Video: Berlinger et al., Sci Robot. 6, eabd8668 (2021)

Clearly, though, these researchers have accomplished impressively complex swarm behavior with vision alone. And as cameras get cheaper and more sophisticated, it will allow the researchers to give their Bluebots an increasingly rich picture of their environment. “I would really like to get rid of the blue LEDs and move toward literally just having patterns on the fish, and being able to do more,” says Harvard roboticist Radhika Nagpal, a coauthor on the paper. Perhaps one day the Bluebot will be able to hit the high seas, where it will have to visually detect obstacles like coral, so as not to crash. It might even search for invasive species like the lionfish by looking for its distinctive frilly morphology, since it hasn't yet evolved LEDs to guide the Bluebot.

That doesn't rule out the researchers giving the Bluebot a multimodal way of sensing the world—for instance, with a robotic version of the lateral line. “I think that we won't be able to get away with one sensor in any complex environment,” says Nagpal. “Just as we have not been able to do it with self-driving cars in an environment where we're perfectly comfortable, I think underwater we're even less comfortable.” (Self-driving cars, after all, use both machine vision and lidar, which maps an environment with lasers.) “So I don't believe that vision alone will be enough,” Nagpal continues. “I just think it is a very powerful one that we can start with.”
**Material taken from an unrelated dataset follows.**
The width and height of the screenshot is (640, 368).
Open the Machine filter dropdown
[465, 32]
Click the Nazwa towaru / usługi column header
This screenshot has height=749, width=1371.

Speaking of self-driving cars, the point of this research isn’t just to use robotic swarms to monitor marine environments, but more generally to get robots to cooperate better. You can imagine that teaching robocars to coordinate like an elegant school of fish would cut down on collisions. The work may also help warehouse robots, like the ones already staffing Amazon’s facilities, to collaborate with each other and their human coworkers. (Read: to not run people over.)

“This is more fantasy than reality for now, but think about going to Mars, if Elon Musk and all the other rich guys really want to pull that off,” says Berlinger. Before humans can inhabit the planet, they’ll need shelters. “So you would have to send robot teams beforehand. And on Mars, there's no way to control the robots, because there's too much latency for a signal to go from here to Mars. So they really need a high degree of autonomy.” Without humans around to fix their mistakes, they’ll have to cooperate perfectly to pull off complex construction tasks, all while navigating the rough Martian terrain.

First, though, the robots will need some schooling.